Jüngste Recherchen der „New York Times“ deuten darauf hin, dass das US-Justizministerium zwar öffentlich Folter ablehnt, insgeheim aber der Anwendung brutaler Foltermethoden rechtliche Rückendeckung erteilte.

Rechtliche Grauzonen und legale „Hintertüren“

Ein weiterer fragwürdiger, bis dato wenig beachteter, Punkt ist die Frage, auf welche Personen der Military Commissions Act eigentlich zutrifft. Während im Dokument meist von Alien Unlawful Enemy Combattants die Rede ist, also von ausländischen feindlichen Kämpfern, ist an anderer Stelle - im selben Dokument - die Rede von Unlawful Enemy Combattants.

Einige Stimmen sind der Meinung, der Military Commissions Act wäre nicht auf US-Staatsbürger anwendbar. Andere Kritiker hingegen, darunter der demokratische Kongressabgeordnete David Wu sowie Bill Goodman vom Center for Constitutional Rights, einem gemeinnützigen Verein für Fragen des Verfassungsrechtes, sind diesbezüglich der Meinung, dass der Präsident aufgrund dieser Uneindeutigkeit auch amerikanische Staatsbürger zu „ungesetzlichen Kämpfern“ erklären kann.

Weitere beunruhigende Aspekte enthält der Defense Authorization Act 2007, der hinsichtlich des Posse Comitatus Act, welcher den Einsatz des regulären Militärs für Polizeiaufgaben im Inland verbietet, eine eindeutige Sprache spricht:

[…] Der «NDAA 07» beinhaltet bestimmte Vorschriften, die es dem Militär erlauben, die Kontrolle der normalen Polizei- und Strafverfolgungsfunktionen auf der Ebene des Bundes und der Einzelstaaten zu übernehmen.[…] Paragraph 1076 des «NDAA 07» setzt den «Posse Comitatus Act» von 1878 außer Kraft, der das Militär daran hindert, sich in die Arbeit der zivilen Regierung, einschließlich der Justiz und der Strafverfolgung, einzumischen. Der «Posse Comitatus Act» war für das Funktionieren einer verfassungsmäßigen Regierung zentral.

Katastrophaler Notstand

Darüber hinaus werden in der National Security Presidential Directive 51/Homeland Security Presidential Directive 20 Maßnahmen zur Aufrechterhaltung der Regierung (Continuity of Government) im Falle eines Catastrophic Emergency (katastrophalen Notstandes) angeführt.
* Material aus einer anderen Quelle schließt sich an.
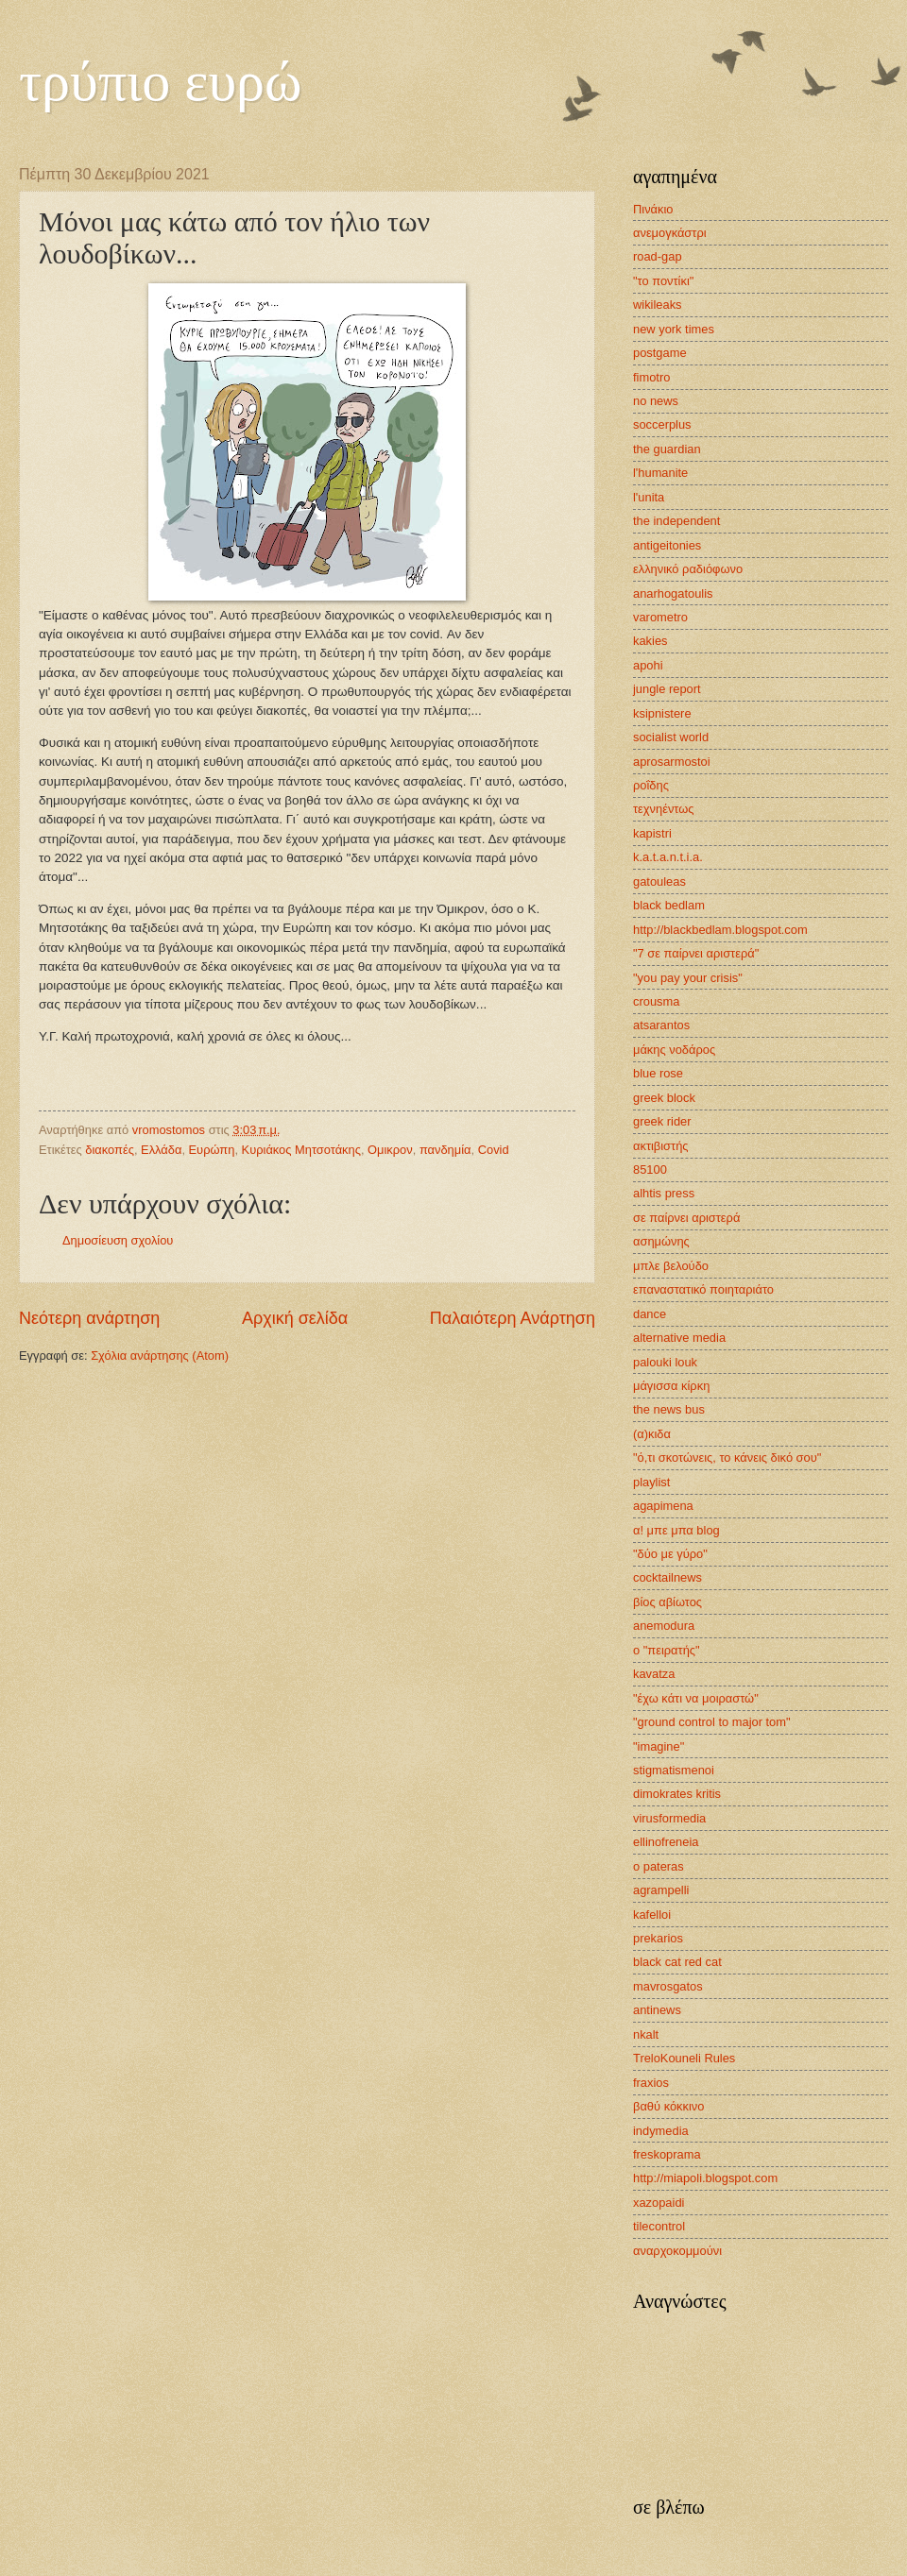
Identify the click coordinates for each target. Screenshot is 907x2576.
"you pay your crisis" (688, 978)
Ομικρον (390, 1150)
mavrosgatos (668, 1986)
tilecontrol (659, 2226)
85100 (650, 1169)
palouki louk (665, 1362)
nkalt (646, 2034)
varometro (660, 617)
Besagter katastrophaler Notstand wird definiert als „jeder Zwischenfall, unabhängig vom Ort, der in außergewöhnlichen Größenordnungen von Massenverlusten und/oder Zerstörungen resultiert oder zu schweren Störungen führt, welche die US-Bevölkerung, die Infrastruktur, die Umwelt, die Wirtschaft oder die Regierungsbehörden betreffen.“

Die daraufhin, anhand NSPD 51, in Gang gesetzte Änderung des Continuity of Government Plan würde schließlich dazu führen, dass die verfassungsmäßige Ordnung, inklusive der Gewaltenteilung, außer Kraft gesetzt würde.

Während in früheren Plänen die nationale Koordinationsstelle für Notfälle (FEMA) bzw. das Heimatschutzministerium maßgeblich für Continuity of Government zuständig waren, überträgt NSPD 51 außerordentliche Machtbefugnisse an das Weiße Haus, unter anderem auch die Befugnis zum Einsatz der Streitkräfte im Inland.